---------- Reading passage ----------

Protocol: the incremental validation ladder

Here is a concrete protocol for validating any schema incrementally:

Step 1: Decompose the schema into testable claims. Most schemas are compound — they contain multiple assertions bundled together. "Morning routines improve my productivity" contains at least three hidden claims: that mornings are a distinct productivity window, that routines (versus improvised mornings) are the active ingredient, and that the specific activities in the routine matter. Separate them.

Step 2: Rank the claims by testability. Some claims are easy to test in isolation. Others require setup or depend on other claims being true. Start with the most independently testable claim — the one you can check with the least overhead and fewest confounding variables.

Step 3: Design a minimal test. The test should be small enough to run in a single day or a single interaction. One morning with a routine versus one morning without. One conversation using the new communication framework versus one using your default. One decision made with the new model versus one made without it. The smaller the test, the cleaner the signal.

Step 4: Run the test and record the result. Document what happened. Not just "it worked" or "it didn't" — what specifically did you observe? Where did the schema's prediction match reality? Where did it diverge? What surprised you?

Step 5: Update and escalate. If the claim survived the minimal test, design a slightly larger test. If it failed, revise the claim before testing further. Never escalate a claim that failed at a smaller scale — fix it first, then retest.

Step 6: Repeat until the schema earns your confidence. Confidence is not binary. It accumulates through survived tests. A schema that has survived five incremental tests across different contexts has earned more of your trust than one that has survived zero tests but sounds compelling.

The bridge to distinguishing validation from confirmation

Incremental validation gives you a powerful method for testing schemas safely and informatively. But there is a subtle trap waiting inside the method itself: the temptation to design your incremental tests so they can only confirm what you already believe.

If you test your schema about morning routines only on mornings when you slept well and had no interruptions, you are not validating — you are confirming. If you test your communication framework only with the colleague who is easiest to talk to, you are selecting for success. The incremental approach protects you from the cost of large-scale failure, but it does not automatically protect you from the bias of self-serving test design.

---------- Data extract ----------

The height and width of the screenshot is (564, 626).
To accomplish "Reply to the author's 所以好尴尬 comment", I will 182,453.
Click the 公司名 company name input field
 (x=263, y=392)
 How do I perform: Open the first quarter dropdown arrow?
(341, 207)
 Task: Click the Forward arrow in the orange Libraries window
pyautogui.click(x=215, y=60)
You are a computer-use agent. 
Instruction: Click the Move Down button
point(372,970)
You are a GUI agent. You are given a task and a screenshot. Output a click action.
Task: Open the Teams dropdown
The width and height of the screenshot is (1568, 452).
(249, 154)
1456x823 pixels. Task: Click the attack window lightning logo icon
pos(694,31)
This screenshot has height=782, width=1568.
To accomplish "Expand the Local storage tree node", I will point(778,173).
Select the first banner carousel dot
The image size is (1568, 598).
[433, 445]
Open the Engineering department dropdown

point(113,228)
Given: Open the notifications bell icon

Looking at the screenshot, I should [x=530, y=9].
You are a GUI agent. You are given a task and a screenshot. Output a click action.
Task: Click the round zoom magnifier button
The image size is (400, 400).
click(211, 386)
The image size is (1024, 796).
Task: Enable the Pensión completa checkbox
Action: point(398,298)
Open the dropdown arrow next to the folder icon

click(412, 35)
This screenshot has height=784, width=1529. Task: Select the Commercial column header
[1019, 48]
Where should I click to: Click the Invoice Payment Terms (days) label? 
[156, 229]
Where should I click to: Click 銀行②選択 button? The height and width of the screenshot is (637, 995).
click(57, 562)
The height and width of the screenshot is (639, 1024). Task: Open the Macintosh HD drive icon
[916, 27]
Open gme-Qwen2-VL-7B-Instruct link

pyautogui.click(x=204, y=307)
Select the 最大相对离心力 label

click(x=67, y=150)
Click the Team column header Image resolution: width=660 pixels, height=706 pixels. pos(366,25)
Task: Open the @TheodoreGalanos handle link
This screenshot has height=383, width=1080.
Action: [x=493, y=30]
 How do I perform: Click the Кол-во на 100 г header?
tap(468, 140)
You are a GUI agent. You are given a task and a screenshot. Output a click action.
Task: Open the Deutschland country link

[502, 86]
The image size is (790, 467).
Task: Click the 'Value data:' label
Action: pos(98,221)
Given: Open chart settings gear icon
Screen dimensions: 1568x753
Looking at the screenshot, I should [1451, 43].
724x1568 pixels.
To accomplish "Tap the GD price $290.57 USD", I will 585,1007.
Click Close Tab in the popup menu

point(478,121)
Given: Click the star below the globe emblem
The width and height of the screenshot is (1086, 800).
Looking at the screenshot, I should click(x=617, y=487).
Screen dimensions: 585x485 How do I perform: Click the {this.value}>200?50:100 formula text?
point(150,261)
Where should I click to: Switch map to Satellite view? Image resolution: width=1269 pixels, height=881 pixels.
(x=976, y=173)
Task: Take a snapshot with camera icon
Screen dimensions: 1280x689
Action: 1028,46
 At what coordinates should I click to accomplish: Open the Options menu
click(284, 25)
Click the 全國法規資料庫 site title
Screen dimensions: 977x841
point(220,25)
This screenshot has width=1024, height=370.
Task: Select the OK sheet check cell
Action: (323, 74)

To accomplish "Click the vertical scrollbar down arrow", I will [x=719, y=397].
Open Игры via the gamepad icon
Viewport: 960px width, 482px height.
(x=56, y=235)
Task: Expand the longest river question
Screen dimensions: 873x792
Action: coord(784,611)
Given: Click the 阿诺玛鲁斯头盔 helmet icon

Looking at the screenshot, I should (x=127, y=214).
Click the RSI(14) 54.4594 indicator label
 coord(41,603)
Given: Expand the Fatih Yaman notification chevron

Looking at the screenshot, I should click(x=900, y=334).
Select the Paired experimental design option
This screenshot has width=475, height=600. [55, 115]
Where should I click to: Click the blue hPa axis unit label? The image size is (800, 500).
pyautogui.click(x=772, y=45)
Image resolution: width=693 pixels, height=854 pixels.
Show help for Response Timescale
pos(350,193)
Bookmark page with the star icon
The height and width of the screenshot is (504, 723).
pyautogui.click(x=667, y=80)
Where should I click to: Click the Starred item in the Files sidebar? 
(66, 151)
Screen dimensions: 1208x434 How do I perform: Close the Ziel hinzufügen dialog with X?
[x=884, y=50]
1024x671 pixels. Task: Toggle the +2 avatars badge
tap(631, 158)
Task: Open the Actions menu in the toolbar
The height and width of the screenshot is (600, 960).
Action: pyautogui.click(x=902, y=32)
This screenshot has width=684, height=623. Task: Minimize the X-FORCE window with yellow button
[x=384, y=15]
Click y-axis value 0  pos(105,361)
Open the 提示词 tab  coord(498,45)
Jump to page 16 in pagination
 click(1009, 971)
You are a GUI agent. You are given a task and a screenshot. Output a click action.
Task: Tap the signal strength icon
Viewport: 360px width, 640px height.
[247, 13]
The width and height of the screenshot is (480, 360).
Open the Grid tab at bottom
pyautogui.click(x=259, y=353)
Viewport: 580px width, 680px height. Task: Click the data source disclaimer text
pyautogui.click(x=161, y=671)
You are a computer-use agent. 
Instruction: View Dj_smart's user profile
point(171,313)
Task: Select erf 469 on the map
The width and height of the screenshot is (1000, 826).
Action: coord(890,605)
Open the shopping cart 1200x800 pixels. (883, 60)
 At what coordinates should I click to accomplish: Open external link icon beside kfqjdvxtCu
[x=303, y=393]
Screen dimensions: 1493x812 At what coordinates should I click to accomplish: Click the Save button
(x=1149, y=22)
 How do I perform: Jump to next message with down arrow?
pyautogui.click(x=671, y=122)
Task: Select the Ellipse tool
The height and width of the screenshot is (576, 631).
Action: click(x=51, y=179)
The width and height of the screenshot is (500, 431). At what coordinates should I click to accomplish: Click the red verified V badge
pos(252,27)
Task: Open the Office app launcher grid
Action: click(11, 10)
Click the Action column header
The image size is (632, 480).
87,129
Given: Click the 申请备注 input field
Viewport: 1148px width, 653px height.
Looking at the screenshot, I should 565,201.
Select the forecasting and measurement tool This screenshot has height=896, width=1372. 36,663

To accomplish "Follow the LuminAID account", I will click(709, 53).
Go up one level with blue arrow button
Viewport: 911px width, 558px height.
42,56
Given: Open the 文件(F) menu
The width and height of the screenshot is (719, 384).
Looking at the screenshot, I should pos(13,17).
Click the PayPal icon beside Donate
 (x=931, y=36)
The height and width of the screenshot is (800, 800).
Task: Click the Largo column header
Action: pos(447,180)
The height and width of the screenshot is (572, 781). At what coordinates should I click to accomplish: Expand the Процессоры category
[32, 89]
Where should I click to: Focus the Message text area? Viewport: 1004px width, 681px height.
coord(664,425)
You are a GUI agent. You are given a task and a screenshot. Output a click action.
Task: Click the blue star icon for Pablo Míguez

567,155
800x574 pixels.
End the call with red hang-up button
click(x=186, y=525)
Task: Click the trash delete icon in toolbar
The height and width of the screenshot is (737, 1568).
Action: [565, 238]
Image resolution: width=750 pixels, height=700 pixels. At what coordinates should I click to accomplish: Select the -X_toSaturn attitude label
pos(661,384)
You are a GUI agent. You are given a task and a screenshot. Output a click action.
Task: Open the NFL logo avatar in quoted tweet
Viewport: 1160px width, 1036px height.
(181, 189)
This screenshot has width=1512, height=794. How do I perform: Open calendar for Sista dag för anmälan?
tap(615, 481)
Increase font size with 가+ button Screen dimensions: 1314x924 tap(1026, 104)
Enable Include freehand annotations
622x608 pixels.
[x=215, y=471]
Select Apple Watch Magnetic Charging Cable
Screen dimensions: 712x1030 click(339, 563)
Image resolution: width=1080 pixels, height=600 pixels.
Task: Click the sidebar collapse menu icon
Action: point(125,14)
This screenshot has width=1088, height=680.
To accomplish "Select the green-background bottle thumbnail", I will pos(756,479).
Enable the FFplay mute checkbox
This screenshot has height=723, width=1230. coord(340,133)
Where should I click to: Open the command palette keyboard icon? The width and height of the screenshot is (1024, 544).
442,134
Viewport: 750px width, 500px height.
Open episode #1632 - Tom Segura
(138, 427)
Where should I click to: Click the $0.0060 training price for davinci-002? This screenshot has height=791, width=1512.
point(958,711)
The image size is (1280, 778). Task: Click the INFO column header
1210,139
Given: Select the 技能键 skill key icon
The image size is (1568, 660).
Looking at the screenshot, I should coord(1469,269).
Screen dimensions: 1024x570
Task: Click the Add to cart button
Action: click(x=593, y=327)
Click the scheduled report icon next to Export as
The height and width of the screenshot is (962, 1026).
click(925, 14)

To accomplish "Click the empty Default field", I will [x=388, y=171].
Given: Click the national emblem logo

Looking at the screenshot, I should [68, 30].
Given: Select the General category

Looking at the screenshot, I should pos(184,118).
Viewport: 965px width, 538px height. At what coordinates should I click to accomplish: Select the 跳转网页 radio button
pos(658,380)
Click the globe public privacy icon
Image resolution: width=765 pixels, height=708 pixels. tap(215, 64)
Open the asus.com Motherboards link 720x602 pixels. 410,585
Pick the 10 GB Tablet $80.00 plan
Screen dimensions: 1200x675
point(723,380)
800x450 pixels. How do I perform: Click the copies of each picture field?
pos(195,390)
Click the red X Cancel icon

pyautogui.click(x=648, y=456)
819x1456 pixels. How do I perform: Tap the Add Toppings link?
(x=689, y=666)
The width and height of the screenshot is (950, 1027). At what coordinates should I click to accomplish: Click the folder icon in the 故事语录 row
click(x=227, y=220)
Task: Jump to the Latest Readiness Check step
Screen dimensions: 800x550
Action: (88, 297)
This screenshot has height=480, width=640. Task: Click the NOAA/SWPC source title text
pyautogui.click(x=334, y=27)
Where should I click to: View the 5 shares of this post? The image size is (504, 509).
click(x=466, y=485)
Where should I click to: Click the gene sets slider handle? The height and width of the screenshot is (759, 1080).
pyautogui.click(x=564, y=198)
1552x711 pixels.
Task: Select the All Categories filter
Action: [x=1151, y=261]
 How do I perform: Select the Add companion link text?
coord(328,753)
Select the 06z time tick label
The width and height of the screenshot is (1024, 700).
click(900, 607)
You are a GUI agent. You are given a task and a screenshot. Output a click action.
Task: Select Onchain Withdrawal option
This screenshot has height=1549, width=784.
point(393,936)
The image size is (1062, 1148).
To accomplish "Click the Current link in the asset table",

----------

Task to complete:
Reproduce the portion of the incremental validation passage that opens with the words "The bridge to" and ends after the words "self-serving test design.", without altering any character.

Exercise output:
The bridge to distinguishing validation from confirmation

Incremental validation gives you a powerful method for testing schemas safely and informatively. But there is a subtle trap waiting inside the method itself: the temptation to design your incremental tests so they can only confirm what you already believe.

If you test your schema about morning routines only on mornings when you slept well and had no interruptions, you are not validating — you are confirming. If you test your communication framework only with the colleague who is easiest to talk to, you are selecting for success. The incremental approach protects you from the cost of large-scale failure, but it does not automatically protect you from the bias of self-serving test design.